---------- AVAILABLE DATA ----------

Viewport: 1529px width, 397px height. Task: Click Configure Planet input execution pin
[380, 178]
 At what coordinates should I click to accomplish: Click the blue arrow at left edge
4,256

----------
---------- AVAILABLE DATA ----------

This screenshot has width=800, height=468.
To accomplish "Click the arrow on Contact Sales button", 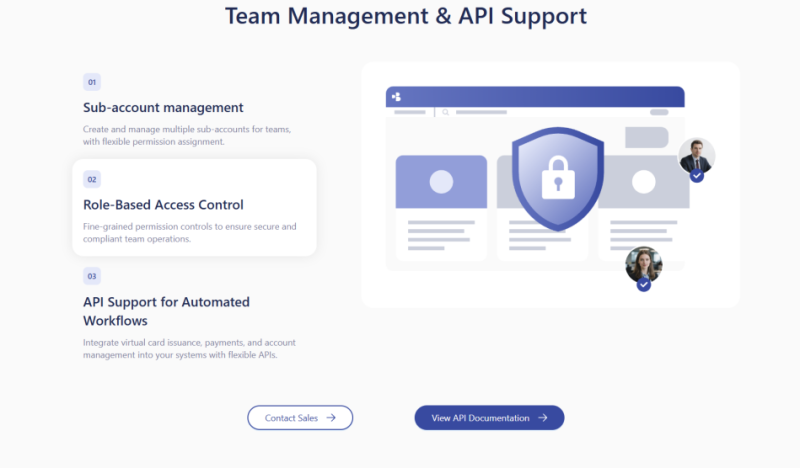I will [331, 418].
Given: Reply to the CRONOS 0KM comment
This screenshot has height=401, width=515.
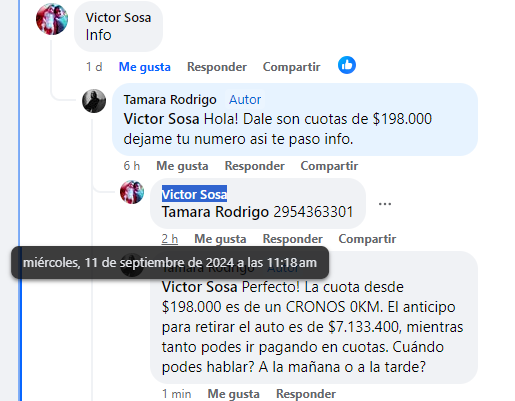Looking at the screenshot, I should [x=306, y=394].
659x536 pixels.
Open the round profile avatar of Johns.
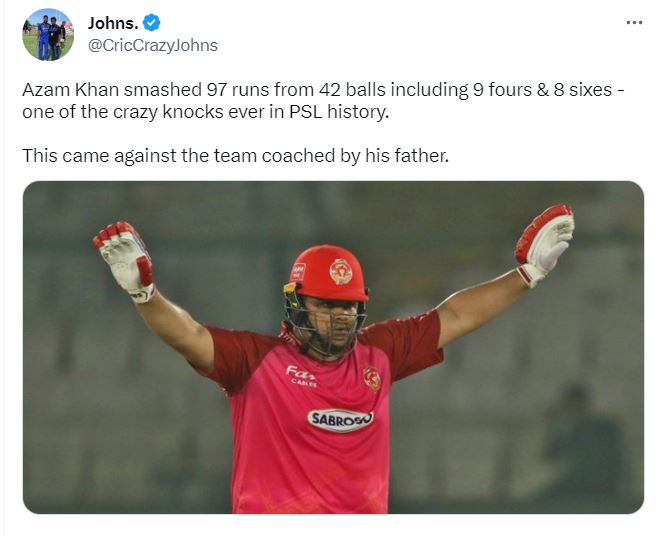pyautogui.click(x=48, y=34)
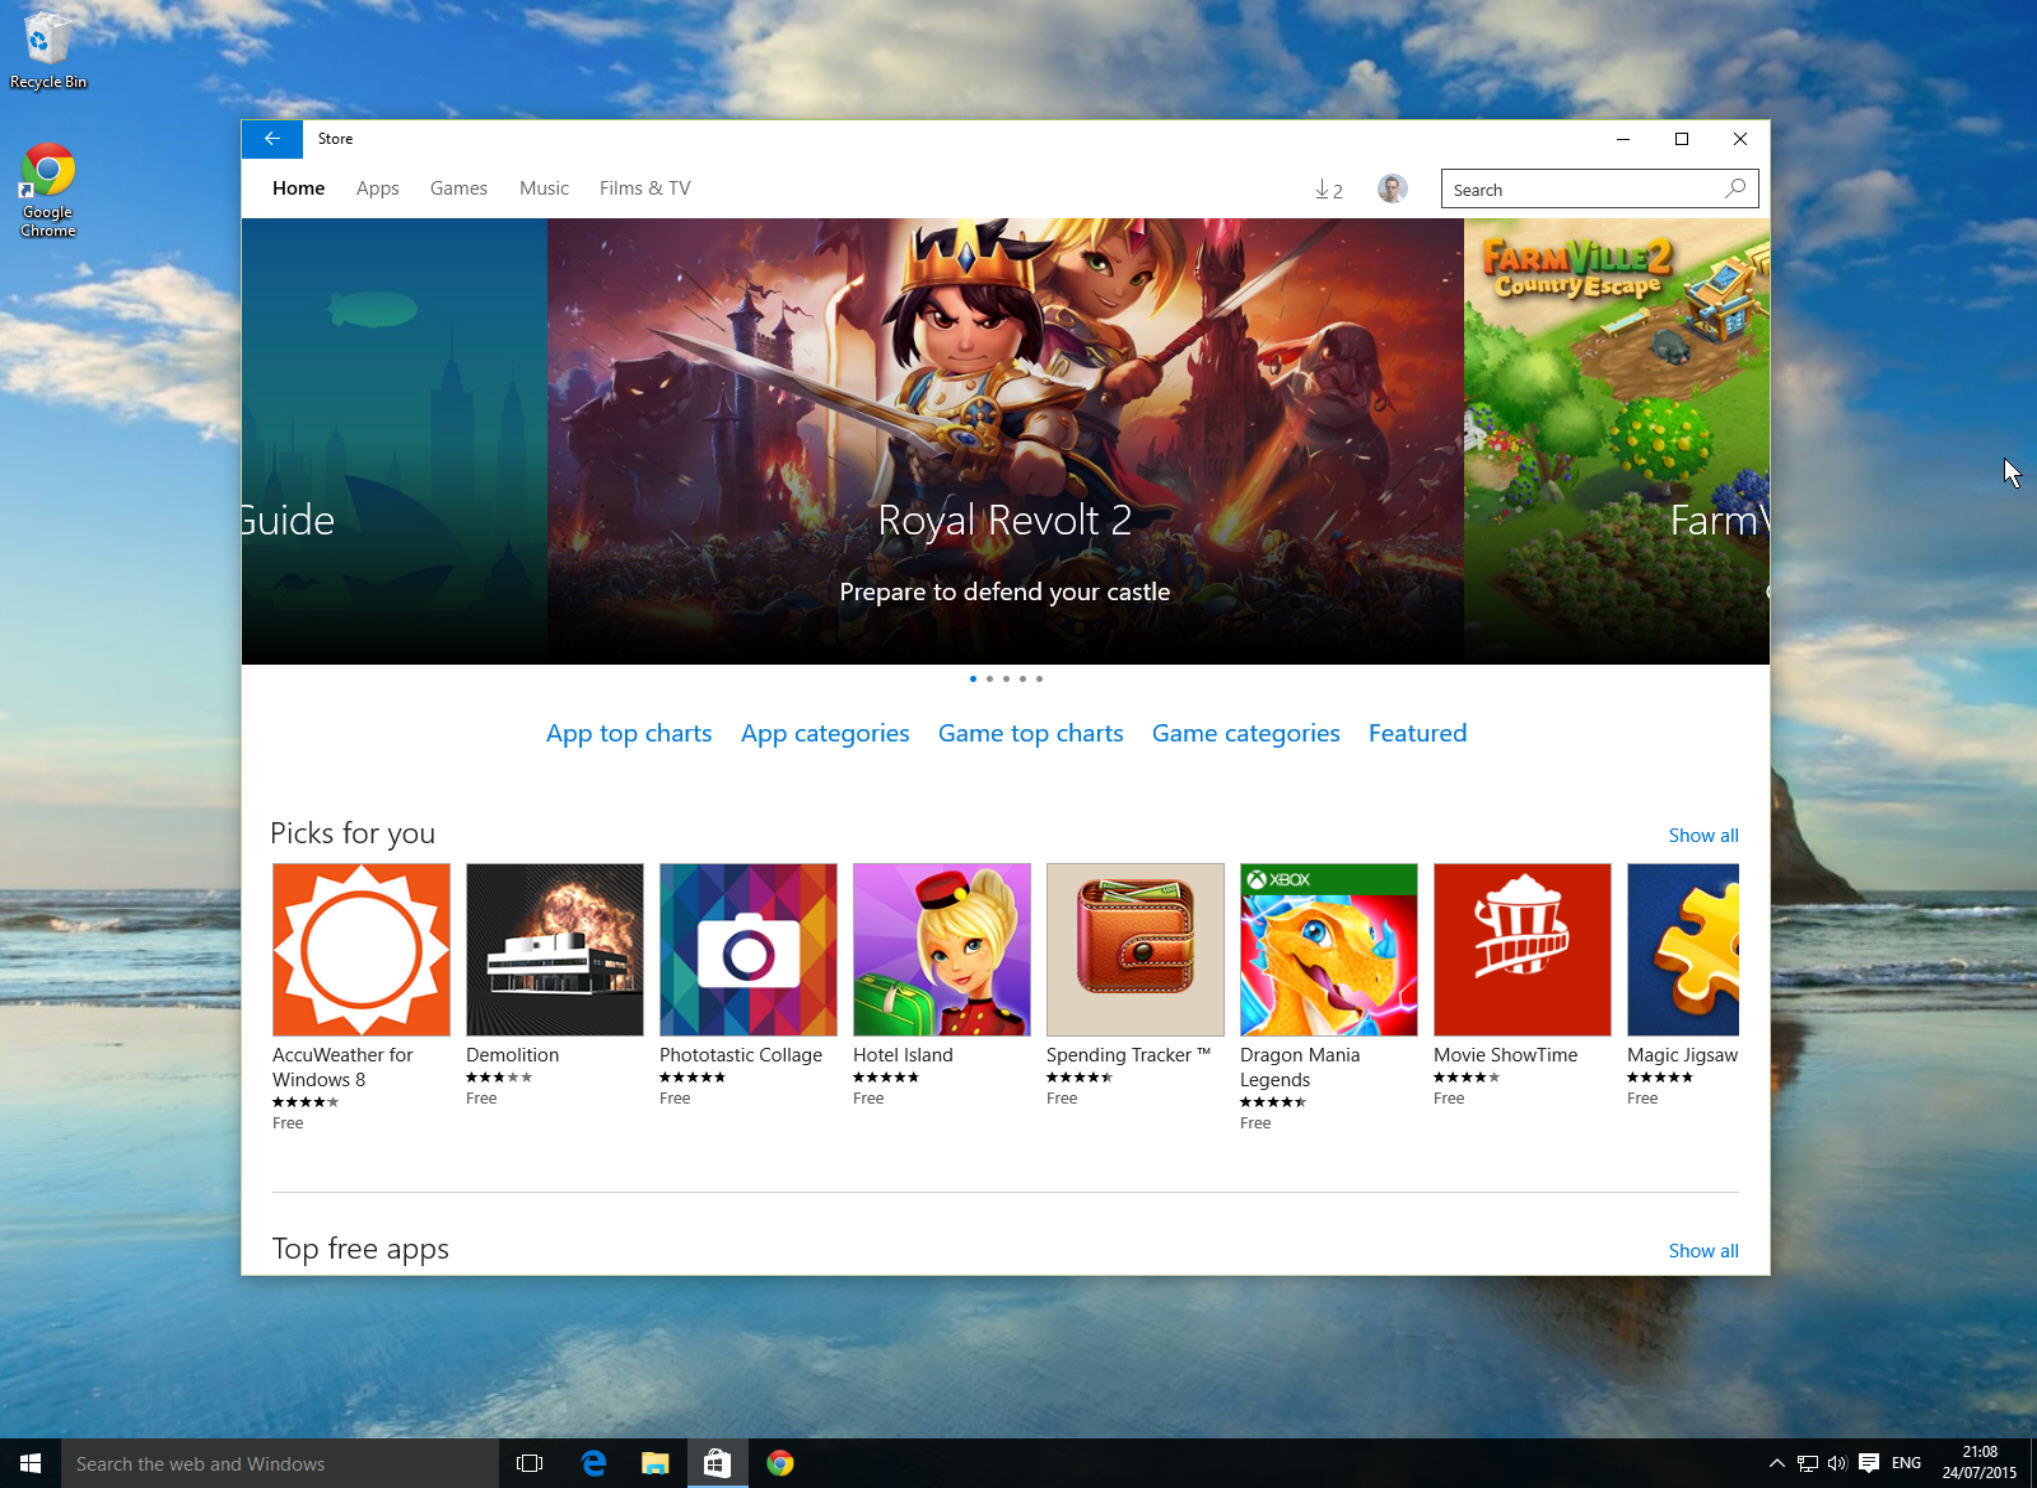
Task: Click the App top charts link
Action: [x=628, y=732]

----------
---------- AVAILABLE DATA ----------

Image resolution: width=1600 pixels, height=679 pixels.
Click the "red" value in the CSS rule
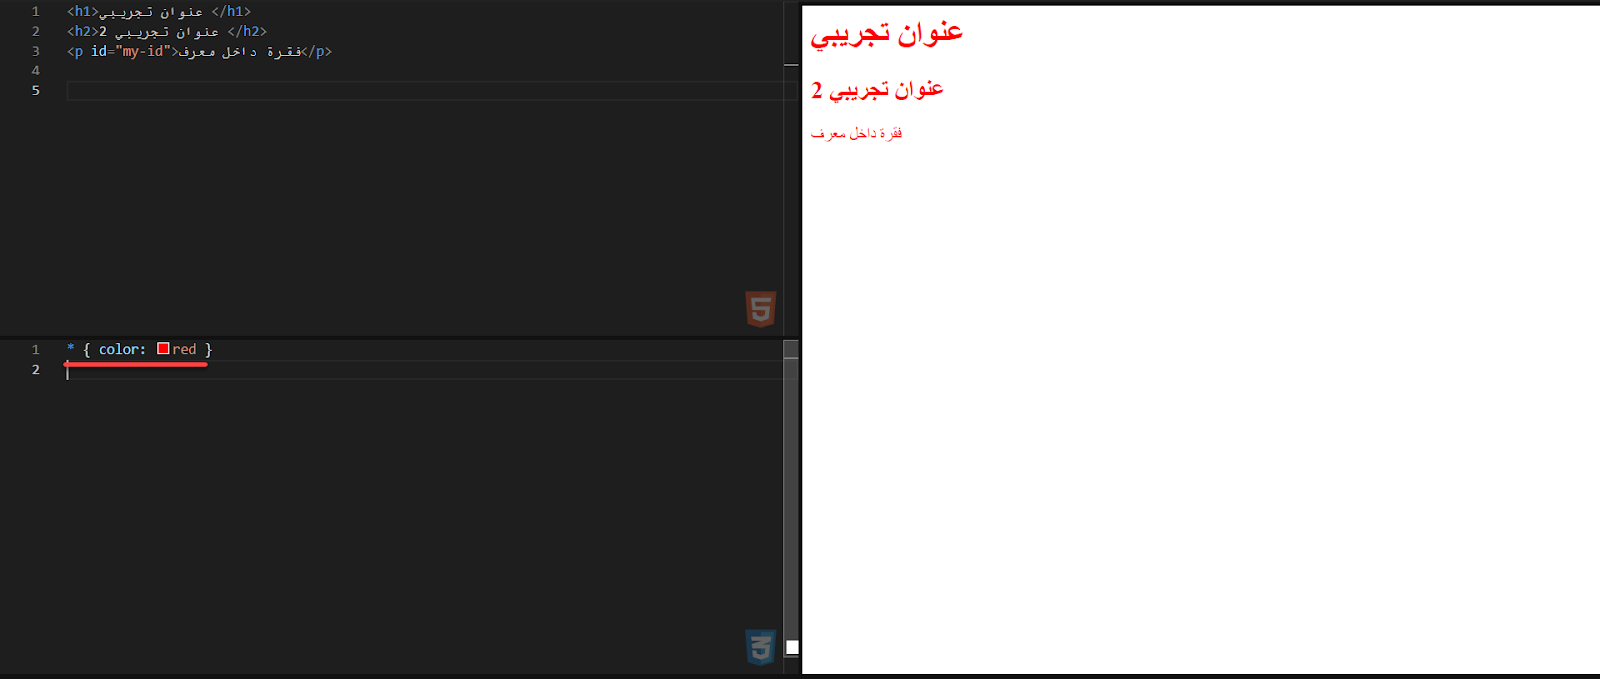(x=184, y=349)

----------

Scan the data above; copy every line where "pixels" appears.

659x536 pixels.
Image resolution: width=1600 pixels, height=679 pixels.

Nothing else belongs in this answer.